Return everything from the start of the material down to the line containing "click(x=1406, y=189)", copied verbatim, with both ends included.

Items from a dataset:
************
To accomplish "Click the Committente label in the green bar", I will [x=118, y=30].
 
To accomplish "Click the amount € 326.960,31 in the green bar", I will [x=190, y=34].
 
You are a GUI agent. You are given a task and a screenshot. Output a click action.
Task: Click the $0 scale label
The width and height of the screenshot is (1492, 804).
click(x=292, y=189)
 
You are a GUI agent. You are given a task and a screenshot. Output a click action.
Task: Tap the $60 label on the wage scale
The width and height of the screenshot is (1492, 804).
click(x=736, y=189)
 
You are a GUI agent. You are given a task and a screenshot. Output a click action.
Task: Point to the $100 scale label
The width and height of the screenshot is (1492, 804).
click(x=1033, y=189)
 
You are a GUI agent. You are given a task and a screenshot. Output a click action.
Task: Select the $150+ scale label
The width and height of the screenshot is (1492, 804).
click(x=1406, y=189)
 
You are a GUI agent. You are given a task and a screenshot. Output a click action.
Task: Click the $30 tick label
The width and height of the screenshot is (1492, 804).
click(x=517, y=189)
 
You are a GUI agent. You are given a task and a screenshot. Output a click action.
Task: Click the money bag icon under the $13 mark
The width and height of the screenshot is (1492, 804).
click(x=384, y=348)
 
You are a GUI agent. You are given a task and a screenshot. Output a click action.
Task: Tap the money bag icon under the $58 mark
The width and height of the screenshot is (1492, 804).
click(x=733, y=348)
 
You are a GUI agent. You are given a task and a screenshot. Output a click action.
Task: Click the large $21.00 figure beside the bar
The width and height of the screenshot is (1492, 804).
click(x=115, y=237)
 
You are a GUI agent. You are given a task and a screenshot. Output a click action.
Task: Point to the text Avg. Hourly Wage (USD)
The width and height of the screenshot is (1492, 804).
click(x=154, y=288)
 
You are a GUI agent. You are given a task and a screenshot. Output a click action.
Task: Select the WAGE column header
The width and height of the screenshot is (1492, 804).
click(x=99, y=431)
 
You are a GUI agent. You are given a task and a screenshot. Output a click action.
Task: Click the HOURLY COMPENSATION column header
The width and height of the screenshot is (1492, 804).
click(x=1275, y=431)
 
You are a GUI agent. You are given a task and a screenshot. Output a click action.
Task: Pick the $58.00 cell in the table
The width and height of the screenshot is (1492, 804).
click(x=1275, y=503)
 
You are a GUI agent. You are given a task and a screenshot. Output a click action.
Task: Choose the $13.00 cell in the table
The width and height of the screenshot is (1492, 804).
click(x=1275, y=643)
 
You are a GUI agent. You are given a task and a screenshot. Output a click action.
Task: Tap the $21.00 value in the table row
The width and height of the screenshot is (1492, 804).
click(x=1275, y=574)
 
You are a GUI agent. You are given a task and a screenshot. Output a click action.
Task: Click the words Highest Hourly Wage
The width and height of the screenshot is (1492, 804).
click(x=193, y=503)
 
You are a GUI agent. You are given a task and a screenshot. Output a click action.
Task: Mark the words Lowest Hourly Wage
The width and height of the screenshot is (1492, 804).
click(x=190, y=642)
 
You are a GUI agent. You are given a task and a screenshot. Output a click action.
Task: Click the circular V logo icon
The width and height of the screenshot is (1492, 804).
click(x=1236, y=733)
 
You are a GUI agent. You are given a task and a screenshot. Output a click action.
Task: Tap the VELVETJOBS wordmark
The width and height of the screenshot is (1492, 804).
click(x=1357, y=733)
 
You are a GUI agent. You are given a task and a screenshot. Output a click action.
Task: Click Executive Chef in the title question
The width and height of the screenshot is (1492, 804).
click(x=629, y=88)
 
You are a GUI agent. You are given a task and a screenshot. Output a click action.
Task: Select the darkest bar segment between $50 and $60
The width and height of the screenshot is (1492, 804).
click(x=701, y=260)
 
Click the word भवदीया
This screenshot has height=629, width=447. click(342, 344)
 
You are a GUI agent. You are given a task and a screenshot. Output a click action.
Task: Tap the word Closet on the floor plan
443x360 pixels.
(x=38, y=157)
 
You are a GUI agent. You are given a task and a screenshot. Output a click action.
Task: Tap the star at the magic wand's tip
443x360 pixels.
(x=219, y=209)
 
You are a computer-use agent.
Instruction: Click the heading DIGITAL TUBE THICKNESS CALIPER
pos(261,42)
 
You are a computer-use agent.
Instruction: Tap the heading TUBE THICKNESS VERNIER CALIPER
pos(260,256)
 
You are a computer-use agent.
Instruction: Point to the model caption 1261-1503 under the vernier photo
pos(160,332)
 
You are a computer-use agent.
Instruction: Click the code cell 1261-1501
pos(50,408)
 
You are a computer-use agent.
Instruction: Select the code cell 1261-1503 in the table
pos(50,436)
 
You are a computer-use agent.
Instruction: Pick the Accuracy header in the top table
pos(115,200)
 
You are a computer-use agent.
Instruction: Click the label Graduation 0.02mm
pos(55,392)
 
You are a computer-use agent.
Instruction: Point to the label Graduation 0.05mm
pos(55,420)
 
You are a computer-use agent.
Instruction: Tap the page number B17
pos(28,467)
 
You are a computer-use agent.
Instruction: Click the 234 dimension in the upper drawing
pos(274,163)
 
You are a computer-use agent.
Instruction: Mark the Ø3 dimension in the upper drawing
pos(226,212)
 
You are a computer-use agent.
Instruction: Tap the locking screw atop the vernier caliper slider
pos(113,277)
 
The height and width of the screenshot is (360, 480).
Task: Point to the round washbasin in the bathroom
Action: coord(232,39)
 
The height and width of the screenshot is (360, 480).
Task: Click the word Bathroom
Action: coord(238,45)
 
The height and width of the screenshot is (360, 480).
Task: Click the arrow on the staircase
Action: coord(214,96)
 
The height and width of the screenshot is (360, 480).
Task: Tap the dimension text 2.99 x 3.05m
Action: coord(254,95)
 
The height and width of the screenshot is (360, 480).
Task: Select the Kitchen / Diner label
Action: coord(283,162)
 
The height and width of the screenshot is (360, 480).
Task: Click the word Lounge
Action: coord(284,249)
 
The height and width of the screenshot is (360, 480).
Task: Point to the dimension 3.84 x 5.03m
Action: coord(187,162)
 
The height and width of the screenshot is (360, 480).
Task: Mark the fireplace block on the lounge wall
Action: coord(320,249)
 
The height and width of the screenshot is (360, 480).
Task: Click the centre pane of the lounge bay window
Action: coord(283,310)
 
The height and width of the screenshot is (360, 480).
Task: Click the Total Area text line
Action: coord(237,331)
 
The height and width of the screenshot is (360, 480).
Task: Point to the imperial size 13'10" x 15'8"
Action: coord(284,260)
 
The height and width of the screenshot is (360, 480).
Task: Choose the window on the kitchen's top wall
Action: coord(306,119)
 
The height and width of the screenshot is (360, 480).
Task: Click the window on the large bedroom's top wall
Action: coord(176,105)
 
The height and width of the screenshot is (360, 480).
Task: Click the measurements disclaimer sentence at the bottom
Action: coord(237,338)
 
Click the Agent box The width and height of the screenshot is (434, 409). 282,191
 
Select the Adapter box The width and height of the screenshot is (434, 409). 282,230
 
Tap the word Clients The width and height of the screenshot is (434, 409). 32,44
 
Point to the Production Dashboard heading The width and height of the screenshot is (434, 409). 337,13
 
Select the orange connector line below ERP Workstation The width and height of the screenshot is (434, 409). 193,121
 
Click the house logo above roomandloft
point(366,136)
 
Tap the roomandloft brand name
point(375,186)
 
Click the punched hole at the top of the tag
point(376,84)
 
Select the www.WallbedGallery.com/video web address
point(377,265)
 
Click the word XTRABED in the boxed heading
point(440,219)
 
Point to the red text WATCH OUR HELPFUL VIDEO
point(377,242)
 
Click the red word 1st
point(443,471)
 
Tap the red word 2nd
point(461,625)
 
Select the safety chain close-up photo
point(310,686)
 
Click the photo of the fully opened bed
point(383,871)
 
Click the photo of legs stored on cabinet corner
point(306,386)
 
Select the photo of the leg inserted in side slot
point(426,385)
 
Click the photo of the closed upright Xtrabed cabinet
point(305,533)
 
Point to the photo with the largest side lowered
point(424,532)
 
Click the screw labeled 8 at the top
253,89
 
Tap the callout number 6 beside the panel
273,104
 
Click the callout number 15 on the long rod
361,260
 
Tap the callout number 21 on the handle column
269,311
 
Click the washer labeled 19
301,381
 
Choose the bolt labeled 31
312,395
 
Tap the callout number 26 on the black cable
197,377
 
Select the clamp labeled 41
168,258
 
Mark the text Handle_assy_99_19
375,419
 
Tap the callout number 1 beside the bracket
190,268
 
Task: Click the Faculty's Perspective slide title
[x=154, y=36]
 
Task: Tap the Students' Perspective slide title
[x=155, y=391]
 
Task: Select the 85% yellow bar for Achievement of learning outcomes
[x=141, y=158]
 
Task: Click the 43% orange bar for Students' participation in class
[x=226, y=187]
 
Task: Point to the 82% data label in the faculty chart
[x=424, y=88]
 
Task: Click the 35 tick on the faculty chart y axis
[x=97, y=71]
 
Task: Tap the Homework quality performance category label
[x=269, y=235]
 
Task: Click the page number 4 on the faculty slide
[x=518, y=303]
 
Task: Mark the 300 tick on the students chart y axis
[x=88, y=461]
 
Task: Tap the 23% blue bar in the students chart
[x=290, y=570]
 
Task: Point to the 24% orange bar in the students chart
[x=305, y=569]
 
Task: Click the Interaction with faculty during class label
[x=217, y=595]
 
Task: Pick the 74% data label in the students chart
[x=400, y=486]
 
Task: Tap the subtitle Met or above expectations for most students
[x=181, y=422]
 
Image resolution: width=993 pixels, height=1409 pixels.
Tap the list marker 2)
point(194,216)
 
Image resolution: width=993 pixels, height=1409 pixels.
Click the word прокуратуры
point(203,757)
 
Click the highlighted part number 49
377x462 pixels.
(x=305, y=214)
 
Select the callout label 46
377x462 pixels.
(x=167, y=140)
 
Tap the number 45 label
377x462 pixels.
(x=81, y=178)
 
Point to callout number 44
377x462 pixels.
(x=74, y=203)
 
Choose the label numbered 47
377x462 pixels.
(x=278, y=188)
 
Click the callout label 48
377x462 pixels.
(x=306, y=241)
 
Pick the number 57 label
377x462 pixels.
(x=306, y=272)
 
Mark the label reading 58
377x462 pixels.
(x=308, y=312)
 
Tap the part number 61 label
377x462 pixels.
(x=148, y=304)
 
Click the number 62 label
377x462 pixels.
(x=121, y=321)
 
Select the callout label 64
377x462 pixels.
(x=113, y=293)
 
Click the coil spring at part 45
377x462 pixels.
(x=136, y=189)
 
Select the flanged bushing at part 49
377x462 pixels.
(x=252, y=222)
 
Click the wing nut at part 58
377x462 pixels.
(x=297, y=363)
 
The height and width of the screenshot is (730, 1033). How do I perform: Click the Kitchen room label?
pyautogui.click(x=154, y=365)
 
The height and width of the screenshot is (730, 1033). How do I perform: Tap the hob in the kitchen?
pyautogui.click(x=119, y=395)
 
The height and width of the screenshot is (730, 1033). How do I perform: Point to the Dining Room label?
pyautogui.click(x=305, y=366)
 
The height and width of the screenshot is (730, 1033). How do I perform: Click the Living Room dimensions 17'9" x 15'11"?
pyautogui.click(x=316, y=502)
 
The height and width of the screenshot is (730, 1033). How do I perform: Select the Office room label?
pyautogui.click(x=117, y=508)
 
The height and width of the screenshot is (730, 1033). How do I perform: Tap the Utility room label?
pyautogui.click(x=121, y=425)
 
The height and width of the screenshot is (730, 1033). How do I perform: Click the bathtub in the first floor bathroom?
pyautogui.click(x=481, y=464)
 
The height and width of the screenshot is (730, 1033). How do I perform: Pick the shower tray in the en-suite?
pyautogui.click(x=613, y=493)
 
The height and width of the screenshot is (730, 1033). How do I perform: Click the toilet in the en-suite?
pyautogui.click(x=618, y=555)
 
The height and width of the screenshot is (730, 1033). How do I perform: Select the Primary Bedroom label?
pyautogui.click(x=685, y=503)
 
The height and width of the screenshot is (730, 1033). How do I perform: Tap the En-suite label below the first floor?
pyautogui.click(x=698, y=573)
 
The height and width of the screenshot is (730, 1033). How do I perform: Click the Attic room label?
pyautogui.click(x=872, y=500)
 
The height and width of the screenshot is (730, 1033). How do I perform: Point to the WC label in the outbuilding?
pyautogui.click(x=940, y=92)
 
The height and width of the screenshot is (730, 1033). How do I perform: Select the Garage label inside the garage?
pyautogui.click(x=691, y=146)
************
■ ANSWER TO THE PROBLEM
To accomplish "Click the Committente label in the green bar", I will [x=118, y=30].
 
To accomplish "Click the amount € 326.960,31 in the green bar", I will [x=190, y=34].
 
You are a GUI agent. You are given a task and a screenshot. Output a click action.
Task: Click the $0 scale label
The width and height of the screenshot is (1492, 804).
click(x=292, y=189)
 
You are a GUI agent. You are given a task and a screenshot. Output a click action.
Task: Tap the $60 label on the wage scale
The width and height of the screenshot is (1492, 804).
click(x=736, y=189)
 
You are a GUI agent. You are given a task and a screenshot. Output a click action.
Task: Point to the $100 scale label
The width and height of the screenshot is (1492, 804).
click(x=1033, y=189)
 
You are a GUI agent. You are given a task and a screenshot. Output a click action.
Task: Select the $150+ scale label
The width and height of the screenshot is (1492, 804).
click(x=1406, y=189)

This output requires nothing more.